After several years of training field staff, York decided to go into business for herself. Her aftermarket company, the Automotive Trim Warehouse Distributor, grew to cover 16 states for three manufacturers. After selling her company, York became a moderator manager at ADP Dealer Services. She specifically worked with groups of multi-franchise car dealers, truck accessory retailers and Sea Ray boat dealers to improve operating efficiency through financial analysis.
In 2003, York's roles expanded again as she became COO of the March/Hodge Auto Group, a franchise that owned 19 dealerships. She was responsible for not only financial review, but also operating efficiencies, vendor relations and development.
"I learned so much more when I went over to the COO position because I was immersed in everything. Legal, marketing, advertising," she said. "Before then, (my job) was 'Here's the numbers. Let me give you some ideas how to improve them.'" But the nature of the position gave her a more holistic approach to improving the companies' bottom lines. During her time at March/Hodge, she was chosen by GM to be the keynote speaker at the GM Women's Retail Initiative Annual Conference.

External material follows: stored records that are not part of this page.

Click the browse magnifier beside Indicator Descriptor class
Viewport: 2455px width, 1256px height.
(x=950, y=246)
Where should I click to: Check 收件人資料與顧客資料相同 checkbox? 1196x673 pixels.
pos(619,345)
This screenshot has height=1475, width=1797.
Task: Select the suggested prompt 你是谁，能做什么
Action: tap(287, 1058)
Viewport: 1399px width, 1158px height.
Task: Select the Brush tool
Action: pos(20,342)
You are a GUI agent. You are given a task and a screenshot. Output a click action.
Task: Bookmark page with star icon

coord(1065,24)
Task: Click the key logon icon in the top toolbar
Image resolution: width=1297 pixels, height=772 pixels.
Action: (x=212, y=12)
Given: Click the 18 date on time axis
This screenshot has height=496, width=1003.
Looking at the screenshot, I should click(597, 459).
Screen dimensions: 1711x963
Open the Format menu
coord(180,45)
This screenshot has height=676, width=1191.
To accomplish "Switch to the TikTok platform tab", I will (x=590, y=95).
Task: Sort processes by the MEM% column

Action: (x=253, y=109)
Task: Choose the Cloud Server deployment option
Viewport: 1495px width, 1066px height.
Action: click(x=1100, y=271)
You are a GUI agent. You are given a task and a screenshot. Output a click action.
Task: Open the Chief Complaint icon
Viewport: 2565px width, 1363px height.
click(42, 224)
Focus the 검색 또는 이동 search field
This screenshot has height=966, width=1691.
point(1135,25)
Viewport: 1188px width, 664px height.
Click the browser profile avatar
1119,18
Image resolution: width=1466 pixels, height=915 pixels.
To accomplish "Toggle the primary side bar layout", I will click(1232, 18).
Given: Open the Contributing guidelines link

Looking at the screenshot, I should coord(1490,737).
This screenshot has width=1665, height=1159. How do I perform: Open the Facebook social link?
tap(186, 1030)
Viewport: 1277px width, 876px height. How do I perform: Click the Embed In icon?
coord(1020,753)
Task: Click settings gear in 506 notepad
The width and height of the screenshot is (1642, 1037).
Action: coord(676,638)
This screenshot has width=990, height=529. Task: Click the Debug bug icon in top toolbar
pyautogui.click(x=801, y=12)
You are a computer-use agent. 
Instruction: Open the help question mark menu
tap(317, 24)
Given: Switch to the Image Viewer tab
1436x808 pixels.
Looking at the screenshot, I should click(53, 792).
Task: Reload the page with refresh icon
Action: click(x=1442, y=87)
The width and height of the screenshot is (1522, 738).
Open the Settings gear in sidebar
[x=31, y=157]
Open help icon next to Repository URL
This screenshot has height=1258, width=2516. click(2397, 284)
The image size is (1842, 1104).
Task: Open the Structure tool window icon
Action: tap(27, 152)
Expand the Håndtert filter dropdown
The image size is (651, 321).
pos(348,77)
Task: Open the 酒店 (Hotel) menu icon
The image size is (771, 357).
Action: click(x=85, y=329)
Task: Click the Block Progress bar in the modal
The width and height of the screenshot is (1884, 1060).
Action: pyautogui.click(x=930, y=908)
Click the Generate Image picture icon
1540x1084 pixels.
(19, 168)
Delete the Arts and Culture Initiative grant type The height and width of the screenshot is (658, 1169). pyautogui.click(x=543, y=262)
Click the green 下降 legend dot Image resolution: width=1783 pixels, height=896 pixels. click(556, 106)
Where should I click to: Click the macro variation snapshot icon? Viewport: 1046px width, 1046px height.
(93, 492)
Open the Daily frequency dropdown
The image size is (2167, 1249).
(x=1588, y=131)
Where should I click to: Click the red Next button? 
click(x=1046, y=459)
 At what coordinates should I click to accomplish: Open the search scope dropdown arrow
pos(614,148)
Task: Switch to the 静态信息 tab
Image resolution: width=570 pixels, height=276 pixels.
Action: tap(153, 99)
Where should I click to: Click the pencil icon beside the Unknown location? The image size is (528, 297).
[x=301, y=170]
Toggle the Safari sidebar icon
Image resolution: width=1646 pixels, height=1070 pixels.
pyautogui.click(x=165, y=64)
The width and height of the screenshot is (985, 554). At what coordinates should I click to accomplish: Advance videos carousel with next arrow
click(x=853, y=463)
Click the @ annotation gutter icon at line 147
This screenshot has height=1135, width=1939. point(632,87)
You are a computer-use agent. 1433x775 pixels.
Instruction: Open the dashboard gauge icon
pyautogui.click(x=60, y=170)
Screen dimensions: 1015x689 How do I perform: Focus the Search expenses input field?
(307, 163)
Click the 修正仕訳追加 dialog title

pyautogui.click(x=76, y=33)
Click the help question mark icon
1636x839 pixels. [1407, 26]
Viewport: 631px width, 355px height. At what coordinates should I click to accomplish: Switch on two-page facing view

In January 2011, Performance Inc., a part of ADP, wanted her back. She became the Director of Group Operations, where she works today with dealers of heavy equipment and power sports. Despite the fact that York was not hired as a stock broker, she has still been able to be a wildly successful figure in a traditionally male-dominated industry.
"There are more (women) every year because it's a really awesome industry. Women were few and far-between when I entered the business," she said.
York says one of her best memories at WVU was being an assistant to then-management professor Dr. Jay Coats. "Computers were getting big at that time. I did hands-on research for him — applied business. I would take information and put it in a way he wanted to look at it. I learned how to make numerical information valuable to my bosses. I learned that all those professors give you opportunities."
York has some advice to current business students heading out in today's volatile market. "Hedge your bets. You've got to have more than one finance source. You can have your best friend be your banker, but you better have some alternatives," she said, reminiscent of the 2008 market crash. "At some point, you're going to fail. That's all part of it. You're going to fail in business, you're going to make mistakes, give an opinion that's not correct. You're not always going to win," she said.
But York says the most important thing to do in business is to become an expert at something. "People have a lot of respect if you know what you're talking about," she said.
York proudly says that she has been instrumental in spreading WVU paraphernalia all over the Rockville, Md., area. Three of her four children attended the university: Stephen, a 2007 graduate; Colleen, a 2008 graduate; and Kelley, who is currently enrolled.
Although York has had an outstanding career, there is one aspect she dislikes.
"Traffic (in Rockville). The traffic has gotten really bad."
When you've been in the industry for 28 years and your biggest complaint is the traffic, you're doing alright.